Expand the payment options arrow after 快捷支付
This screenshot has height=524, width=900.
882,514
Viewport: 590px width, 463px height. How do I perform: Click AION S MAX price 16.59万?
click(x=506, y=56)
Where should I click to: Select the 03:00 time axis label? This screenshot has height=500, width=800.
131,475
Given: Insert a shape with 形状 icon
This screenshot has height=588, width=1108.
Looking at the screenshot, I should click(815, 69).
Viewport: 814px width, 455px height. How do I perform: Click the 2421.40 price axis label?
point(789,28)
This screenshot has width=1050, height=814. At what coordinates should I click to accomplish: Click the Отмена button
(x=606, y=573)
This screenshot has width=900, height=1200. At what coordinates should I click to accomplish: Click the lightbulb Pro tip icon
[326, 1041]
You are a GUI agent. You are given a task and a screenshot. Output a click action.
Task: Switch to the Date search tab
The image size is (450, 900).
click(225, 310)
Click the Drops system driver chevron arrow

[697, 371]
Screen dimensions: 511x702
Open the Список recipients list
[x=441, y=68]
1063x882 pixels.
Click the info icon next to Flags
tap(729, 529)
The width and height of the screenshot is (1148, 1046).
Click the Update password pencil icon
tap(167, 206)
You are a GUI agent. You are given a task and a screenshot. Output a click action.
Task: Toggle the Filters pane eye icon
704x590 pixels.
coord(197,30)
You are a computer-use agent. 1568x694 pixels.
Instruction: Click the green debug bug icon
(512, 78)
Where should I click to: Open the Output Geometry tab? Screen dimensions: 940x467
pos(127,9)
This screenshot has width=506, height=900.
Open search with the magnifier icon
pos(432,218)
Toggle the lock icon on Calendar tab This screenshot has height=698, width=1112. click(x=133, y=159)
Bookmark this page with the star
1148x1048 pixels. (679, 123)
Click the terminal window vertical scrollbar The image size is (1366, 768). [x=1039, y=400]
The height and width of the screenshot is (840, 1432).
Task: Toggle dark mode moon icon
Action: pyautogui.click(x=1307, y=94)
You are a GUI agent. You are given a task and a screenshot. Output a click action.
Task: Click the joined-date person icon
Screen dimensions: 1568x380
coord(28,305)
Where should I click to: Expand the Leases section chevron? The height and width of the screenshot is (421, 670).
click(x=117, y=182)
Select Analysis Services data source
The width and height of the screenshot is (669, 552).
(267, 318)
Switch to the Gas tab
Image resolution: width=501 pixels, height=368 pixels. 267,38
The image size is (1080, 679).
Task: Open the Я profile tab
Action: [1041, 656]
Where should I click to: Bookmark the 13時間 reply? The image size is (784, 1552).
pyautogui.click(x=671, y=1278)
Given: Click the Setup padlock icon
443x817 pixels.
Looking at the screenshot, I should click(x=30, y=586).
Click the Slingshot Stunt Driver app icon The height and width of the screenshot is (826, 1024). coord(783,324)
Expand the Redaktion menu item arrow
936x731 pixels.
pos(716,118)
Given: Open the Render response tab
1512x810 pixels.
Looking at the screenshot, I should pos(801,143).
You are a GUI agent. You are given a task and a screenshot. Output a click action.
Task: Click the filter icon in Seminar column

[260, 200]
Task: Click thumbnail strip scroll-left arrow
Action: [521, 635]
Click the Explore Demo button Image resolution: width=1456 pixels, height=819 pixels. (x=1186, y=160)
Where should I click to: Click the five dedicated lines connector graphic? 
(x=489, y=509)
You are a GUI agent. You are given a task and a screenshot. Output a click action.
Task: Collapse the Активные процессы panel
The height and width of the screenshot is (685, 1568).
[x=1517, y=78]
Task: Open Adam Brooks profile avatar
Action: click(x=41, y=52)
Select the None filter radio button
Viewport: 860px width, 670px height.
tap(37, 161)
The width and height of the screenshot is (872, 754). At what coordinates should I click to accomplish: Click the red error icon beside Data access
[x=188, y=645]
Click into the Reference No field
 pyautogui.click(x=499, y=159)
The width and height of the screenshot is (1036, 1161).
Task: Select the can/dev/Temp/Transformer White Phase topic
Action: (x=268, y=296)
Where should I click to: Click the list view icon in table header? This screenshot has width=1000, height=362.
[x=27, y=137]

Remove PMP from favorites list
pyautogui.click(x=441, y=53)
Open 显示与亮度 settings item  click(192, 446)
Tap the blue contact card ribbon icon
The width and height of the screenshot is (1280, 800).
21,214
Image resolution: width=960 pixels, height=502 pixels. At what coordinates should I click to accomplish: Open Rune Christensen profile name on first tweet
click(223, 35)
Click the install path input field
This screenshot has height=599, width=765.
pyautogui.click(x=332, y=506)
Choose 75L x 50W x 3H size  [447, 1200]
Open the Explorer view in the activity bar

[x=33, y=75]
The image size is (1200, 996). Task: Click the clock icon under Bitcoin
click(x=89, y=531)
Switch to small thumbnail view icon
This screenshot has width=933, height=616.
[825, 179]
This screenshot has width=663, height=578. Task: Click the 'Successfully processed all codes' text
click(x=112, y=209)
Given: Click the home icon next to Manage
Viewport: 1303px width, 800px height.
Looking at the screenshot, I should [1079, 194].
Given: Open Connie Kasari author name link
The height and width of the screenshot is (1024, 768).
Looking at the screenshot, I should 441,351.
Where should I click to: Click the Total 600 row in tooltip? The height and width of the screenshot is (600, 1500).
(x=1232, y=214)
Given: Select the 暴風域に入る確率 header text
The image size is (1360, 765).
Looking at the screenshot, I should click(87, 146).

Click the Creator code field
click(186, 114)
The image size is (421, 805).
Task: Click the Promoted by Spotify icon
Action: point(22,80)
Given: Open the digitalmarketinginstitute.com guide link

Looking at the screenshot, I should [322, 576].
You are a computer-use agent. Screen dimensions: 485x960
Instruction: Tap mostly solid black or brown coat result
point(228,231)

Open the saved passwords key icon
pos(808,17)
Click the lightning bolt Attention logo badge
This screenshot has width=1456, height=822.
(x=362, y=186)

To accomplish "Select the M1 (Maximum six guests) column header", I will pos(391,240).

* [Exercise goal] Among the lines of the records, copy out each one that contains the word "computer".

* [Expected output]
You are a computer-use agent. 1568x694 pixels.
You are a computer-use agent. Screen dimensions: 485x960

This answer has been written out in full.